Working data
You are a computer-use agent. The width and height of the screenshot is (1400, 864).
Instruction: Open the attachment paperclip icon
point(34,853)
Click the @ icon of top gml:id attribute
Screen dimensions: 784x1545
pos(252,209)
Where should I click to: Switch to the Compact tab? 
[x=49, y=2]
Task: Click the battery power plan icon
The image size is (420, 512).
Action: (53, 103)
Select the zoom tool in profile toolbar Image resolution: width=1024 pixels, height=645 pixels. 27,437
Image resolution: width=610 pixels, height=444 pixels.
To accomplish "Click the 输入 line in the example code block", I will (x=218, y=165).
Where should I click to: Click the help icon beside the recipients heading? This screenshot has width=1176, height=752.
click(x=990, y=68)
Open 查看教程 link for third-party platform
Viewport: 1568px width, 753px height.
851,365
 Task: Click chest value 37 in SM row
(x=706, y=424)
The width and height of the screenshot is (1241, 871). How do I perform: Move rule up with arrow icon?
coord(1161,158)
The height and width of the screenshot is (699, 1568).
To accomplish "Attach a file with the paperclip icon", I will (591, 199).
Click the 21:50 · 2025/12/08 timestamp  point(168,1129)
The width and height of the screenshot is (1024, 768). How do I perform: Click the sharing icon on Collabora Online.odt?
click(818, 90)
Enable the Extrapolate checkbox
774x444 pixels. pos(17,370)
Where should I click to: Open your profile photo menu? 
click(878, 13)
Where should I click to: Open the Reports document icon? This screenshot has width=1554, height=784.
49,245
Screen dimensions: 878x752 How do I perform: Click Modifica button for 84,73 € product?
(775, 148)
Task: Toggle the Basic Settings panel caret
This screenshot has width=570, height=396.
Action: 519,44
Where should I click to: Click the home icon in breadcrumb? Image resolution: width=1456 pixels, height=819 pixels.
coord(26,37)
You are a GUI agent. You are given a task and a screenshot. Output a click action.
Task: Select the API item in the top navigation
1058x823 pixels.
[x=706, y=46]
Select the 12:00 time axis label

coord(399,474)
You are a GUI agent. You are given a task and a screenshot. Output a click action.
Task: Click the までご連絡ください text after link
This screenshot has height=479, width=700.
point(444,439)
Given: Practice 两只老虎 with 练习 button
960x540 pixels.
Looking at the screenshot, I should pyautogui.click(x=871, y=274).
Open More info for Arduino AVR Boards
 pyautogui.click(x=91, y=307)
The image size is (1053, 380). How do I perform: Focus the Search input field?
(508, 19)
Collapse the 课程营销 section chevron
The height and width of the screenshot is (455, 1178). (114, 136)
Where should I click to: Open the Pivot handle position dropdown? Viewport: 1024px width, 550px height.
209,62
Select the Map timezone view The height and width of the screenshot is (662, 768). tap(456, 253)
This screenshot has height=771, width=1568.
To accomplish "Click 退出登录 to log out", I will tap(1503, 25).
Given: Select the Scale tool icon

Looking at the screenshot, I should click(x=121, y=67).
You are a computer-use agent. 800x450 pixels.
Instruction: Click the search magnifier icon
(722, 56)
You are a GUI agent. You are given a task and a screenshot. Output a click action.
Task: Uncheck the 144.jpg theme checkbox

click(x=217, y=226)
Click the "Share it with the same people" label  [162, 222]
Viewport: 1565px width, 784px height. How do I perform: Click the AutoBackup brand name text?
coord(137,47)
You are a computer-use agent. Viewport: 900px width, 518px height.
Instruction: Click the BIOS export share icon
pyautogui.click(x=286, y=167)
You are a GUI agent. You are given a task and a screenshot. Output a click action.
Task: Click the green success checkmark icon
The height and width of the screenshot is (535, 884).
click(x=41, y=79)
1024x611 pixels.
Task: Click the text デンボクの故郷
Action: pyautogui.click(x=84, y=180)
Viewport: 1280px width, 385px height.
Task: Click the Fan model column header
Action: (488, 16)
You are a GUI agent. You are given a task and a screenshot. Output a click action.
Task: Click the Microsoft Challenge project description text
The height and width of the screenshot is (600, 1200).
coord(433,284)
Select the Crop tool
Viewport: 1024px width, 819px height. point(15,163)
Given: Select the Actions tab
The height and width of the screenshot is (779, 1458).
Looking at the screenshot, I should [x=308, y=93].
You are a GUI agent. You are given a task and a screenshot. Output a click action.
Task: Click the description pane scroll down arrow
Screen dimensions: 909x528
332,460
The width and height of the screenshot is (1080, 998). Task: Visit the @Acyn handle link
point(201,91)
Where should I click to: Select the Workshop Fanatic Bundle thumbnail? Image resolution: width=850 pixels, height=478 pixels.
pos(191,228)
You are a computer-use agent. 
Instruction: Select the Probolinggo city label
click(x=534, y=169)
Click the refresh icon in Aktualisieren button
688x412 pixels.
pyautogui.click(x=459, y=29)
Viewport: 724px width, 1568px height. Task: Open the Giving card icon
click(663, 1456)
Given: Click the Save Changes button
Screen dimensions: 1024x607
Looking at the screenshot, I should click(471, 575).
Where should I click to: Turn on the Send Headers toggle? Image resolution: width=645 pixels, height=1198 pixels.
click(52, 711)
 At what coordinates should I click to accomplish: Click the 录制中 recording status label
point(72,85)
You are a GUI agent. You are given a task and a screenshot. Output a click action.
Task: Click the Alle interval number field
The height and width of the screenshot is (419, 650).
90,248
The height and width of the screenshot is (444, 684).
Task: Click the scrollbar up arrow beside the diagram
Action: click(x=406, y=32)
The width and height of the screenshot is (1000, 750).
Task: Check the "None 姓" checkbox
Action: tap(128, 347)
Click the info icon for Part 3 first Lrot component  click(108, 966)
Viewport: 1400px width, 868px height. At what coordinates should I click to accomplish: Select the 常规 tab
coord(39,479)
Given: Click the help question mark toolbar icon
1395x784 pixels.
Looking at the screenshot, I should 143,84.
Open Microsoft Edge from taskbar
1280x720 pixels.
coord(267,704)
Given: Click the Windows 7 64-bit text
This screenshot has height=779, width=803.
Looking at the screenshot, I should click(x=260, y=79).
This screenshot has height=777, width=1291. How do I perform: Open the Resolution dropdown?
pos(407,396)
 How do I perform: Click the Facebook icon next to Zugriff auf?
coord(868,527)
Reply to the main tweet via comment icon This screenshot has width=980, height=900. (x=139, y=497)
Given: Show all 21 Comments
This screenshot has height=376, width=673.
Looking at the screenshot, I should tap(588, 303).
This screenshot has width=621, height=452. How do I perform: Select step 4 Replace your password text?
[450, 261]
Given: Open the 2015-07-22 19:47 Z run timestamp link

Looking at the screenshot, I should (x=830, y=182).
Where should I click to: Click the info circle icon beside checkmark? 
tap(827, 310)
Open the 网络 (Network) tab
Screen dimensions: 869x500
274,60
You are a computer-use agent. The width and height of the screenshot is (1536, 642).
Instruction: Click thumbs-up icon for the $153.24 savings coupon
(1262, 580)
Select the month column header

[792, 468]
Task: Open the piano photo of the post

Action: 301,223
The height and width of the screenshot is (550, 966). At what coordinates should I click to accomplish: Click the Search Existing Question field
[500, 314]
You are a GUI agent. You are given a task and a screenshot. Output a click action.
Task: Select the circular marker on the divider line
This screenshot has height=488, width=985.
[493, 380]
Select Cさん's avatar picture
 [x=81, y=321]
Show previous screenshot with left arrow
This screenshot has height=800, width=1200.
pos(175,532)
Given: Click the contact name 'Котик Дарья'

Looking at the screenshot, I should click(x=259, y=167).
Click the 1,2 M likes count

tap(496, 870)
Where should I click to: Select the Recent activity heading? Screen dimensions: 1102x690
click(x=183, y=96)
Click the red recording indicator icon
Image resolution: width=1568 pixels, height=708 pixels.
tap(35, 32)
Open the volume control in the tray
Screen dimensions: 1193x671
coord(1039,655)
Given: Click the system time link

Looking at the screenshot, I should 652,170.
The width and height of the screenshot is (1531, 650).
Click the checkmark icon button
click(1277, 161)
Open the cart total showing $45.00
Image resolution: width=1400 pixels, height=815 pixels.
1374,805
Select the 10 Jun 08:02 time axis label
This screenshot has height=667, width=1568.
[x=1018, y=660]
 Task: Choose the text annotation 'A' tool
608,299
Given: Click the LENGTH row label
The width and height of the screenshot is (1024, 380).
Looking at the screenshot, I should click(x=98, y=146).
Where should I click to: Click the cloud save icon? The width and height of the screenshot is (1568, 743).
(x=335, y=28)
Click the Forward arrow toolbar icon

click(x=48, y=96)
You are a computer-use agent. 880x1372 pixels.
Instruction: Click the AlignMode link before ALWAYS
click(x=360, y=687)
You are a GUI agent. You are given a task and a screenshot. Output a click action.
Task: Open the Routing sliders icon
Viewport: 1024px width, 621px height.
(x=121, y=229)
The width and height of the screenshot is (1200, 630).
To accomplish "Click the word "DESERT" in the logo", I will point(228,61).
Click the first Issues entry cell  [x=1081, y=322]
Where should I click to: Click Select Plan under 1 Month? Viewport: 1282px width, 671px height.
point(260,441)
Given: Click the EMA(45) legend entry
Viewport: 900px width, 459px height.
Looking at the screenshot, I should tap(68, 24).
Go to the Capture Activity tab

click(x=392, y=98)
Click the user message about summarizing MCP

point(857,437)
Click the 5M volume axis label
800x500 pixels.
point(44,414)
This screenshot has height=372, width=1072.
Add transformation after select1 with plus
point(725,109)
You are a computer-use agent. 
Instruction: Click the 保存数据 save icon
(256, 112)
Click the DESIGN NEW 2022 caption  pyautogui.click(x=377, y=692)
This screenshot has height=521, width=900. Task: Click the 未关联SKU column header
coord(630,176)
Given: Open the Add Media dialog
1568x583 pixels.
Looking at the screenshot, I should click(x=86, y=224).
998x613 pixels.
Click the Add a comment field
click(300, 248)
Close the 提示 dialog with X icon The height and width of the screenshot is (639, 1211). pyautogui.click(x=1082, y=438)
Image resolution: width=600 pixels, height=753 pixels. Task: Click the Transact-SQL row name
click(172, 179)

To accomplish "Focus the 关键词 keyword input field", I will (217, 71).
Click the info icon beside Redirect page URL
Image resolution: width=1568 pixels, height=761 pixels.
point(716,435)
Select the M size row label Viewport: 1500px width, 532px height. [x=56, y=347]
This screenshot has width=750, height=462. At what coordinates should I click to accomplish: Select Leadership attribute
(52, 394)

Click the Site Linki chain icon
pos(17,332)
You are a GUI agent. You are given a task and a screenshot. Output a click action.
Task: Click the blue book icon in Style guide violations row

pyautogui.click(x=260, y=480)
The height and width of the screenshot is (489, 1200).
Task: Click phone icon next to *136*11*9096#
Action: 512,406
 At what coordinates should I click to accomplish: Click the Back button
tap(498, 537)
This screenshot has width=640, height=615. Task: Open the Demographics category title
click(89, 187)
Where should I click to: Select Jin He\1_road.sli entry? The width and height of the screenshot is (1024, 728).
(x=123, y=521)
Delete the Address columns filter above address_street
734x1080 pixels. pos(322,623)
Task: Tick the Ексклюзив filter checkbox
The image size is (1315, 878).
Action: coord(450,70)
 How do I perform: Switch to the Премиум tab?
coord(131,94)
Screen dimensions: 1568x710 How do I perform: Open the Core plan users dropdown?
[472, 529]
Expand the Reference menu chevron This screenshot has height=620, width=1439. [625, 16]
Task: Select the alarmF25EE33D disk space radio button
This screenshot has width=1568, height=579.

Activity
Please find how many lines of the entries above include the string "description", giving the number and nothing else.

Task answer
2